No começo, aquele era um ponto de encontro para artistas renomados. Gente da alta sociedade. Com o tempo, o estabelecimento foi engolido pela metrópole. Precisou mudar para atender um público consumidor com dinheiro contado no bolso. Administrada pela quarta geração da família, a empresa (ainda cultuada por clientes antigos e refinados) hoje recebe a massa que procura por objetos de decoração de preços acessíveis. Gravuras, espelhos, reproduções e figuras de santos garantem o faturamento. As molduras, antes compradas só por amantes de pinturas e decoradores, hoje também servem para enquadrar diplomas, fotos de família e de times de futebol.

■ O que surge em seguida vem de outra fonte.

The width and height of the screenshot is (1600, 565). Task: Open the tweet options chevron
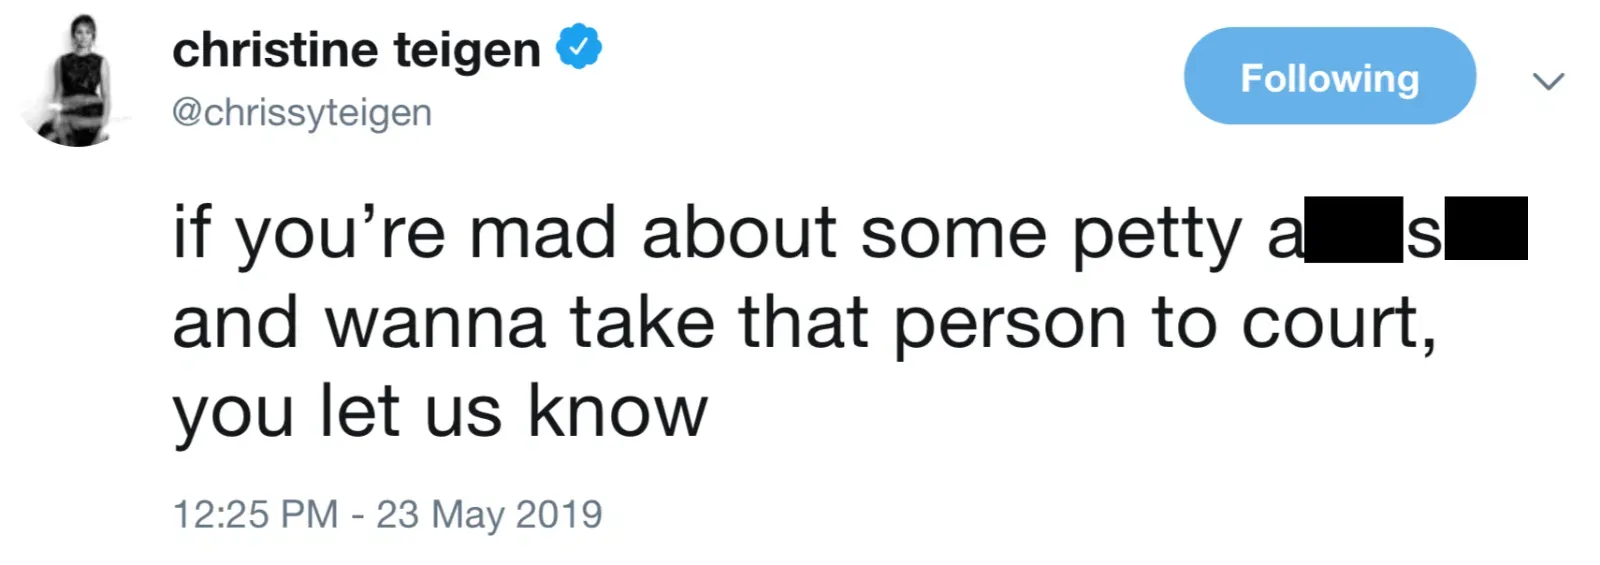click(x=1548, y=81)
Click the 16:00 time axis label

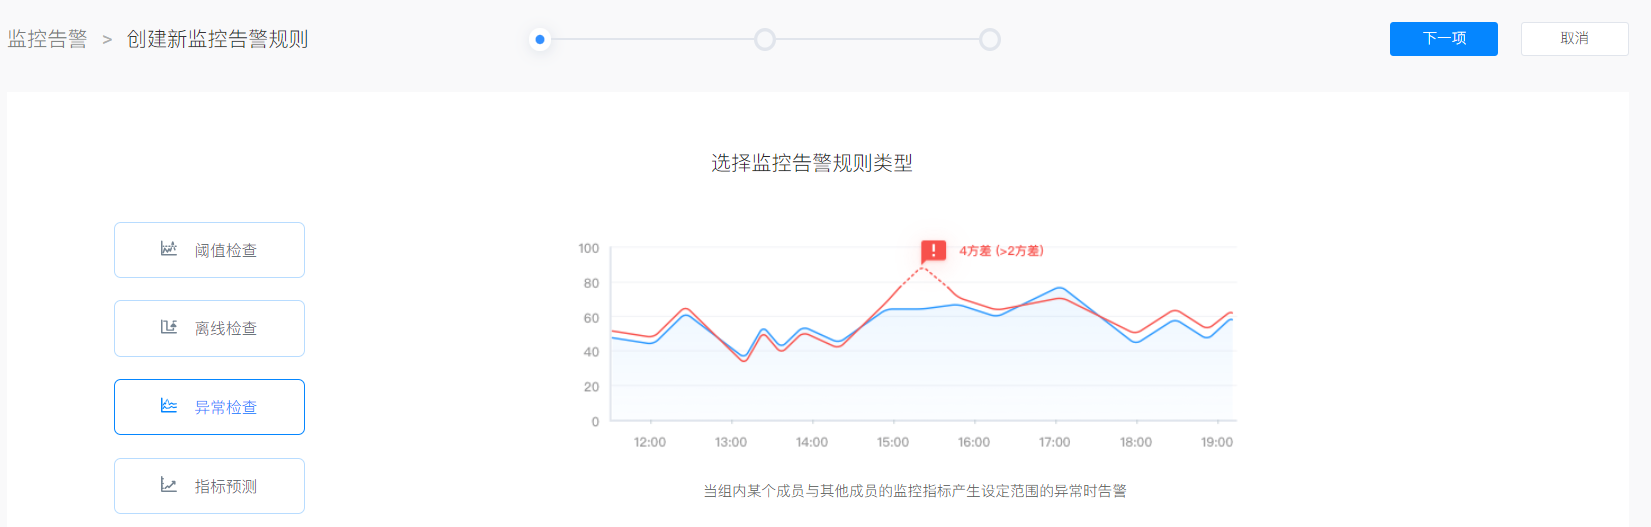974,442
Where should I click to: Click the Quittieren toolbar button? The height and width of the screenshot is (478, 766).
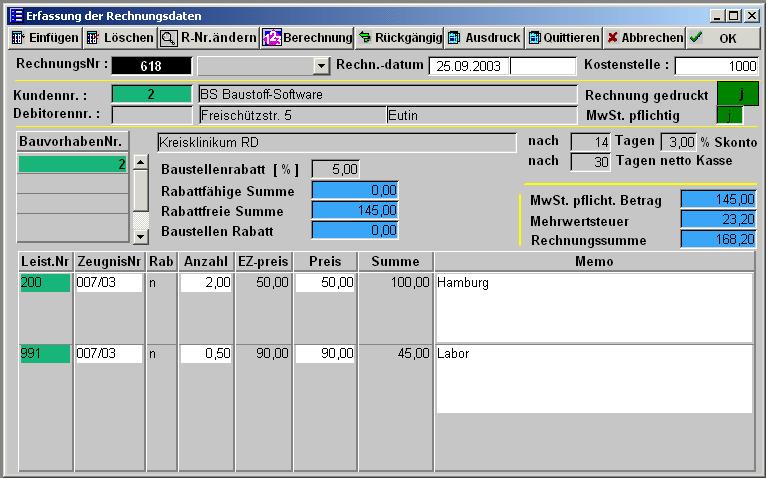coord(564,38)
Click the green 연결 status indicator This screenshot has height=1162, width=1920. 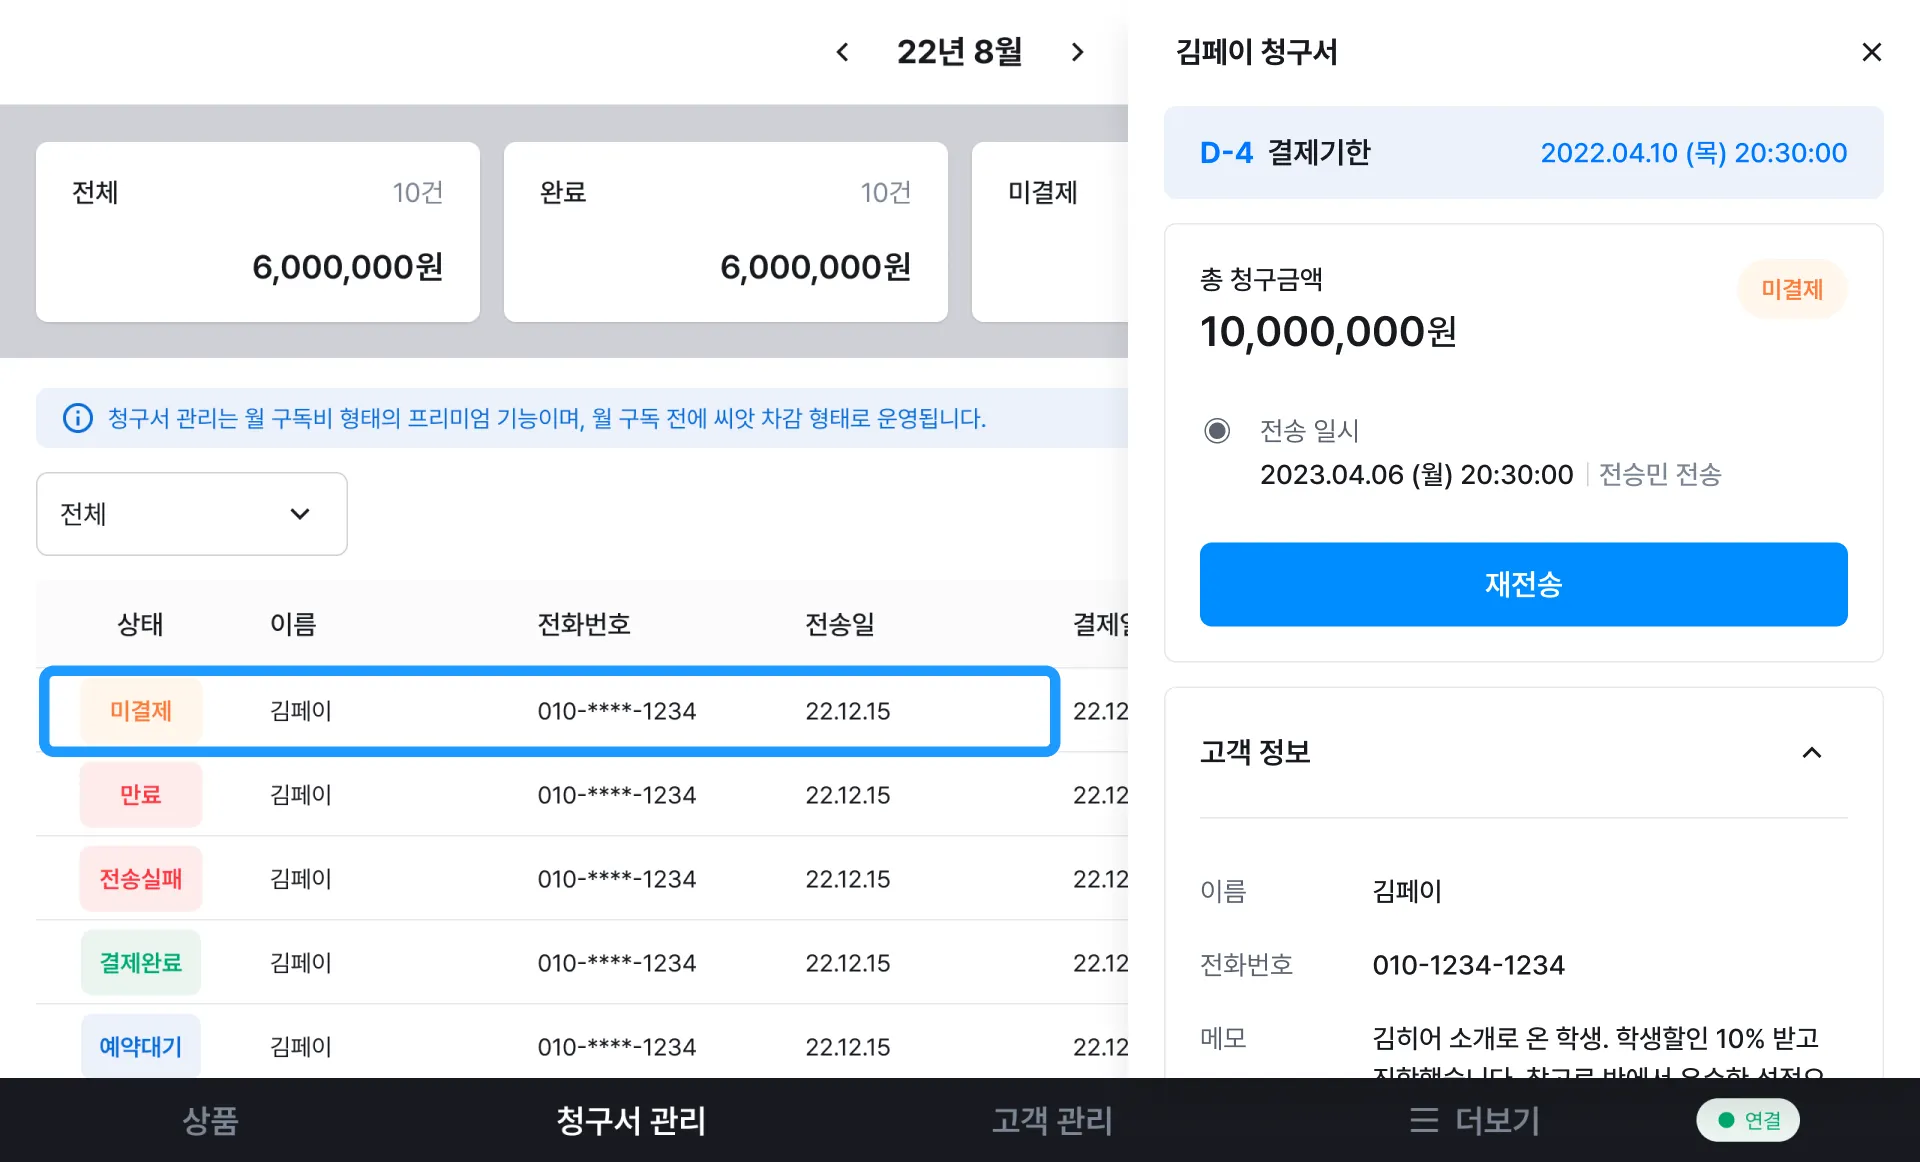pyautogui.click(x=1748, y=1120)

O diretor atual é Hans Pavlú Neto, de 30 anos. Administrador de empresas com formação no Exterior, ele teve tudo para fazer carreira profissional de sucesso. Como o irmão mais novo, Franz, engenheiro agrônomo em São Paulo. Ou como a irmã Marcela, dona de uma escola de Educação Infantil no bairro Chácaras Primavera. Hans, ao contrário, optou por preservar a história da família. O avô, beirando os 90 anos, ainda aparece às vezes. Chega pilotando a possante moto BMW, de capacete e macacão de couro, deixando a clientela de queixo caído. Mas seu pai, depois de décadas atrás do balcão, se foi deste mundo. Hans Pavlú Filho morreu em 2005.

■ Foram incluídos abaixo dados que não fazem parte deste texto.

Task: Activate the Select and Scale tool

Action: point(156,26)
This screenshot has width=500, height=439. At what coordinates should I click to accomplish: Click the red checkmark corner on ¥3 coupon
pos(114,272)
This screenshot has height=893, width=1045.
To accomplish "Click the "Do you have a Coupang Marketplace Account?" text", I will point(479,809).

Naquele momento de dor, muita gente achou que a Casa Paulo fecharia as portas. A própria viúva, Angélica, achava que Hans Neto, muito jovem, não teria coragem para tocar o negócio. Mesmo porque a loja, rodeada de carrioleiros e camelôs, corria o risco de perder os velhos clientes, exigentes, elegantes. Pois ela teve de dar o braço a torcer. Com a morte de Hans Filho, “Netão” abraçou a missão de modernizar a loja e garantir o faturamento. Claro, nos últimos quatro anos, o jovem trabalhou muito e ficou de cabelos brancos. Mas, em compensação, revitalizou a Casa Paulo.
Primeiro, em um cômodo anexo à loja, funciona uma escola de pintura. O ateliê é lotado. Alunos de todas as idades e classes sociais. O antigo espaço de exposição virou área para o estacionamento de veículos. Foi a maneira encontrada de oferecer comodidade à clientela que não tinha mais onde parar o carro na estreita e movimentada Ernestro Kuhlmann. O galpão dos fundos, 400 metros quadrados que servem de oficina, passa por reformas, que prometem destacar detalhes arquitetônicos e ornamentais.
Quem entra na loja e passa um tempo escolhendo as gravuras, já curte o prazer de estar rodeado por peças dignas de museu. A escrivaninha, o telefone de época, a pesada máquina de escrever, o relógio alemão na parede, cristaleiras requintadas. O acervo original da Casa Paulo, nos tempos do fundador Frederich, foi preservado por Hans, Hans Filho e Hans Neto. Ah, e a linhagem não está no fim. Todo orgulhoso, Netão acaba de ser pai. No dia 17 de julho, nasceu o pimpolho Matheus, que promete ser o diretor de quinta geração. Ah, lógico. O papai sabe que está completamente fora de moda escolher profissão para o filho. Mas, oras, se o garoto quiser manter a tradição no futuro, terá o maior apoio. “Quando a família está envolvida com um projeto, manter uma tradição é um prazer imenso”, diz.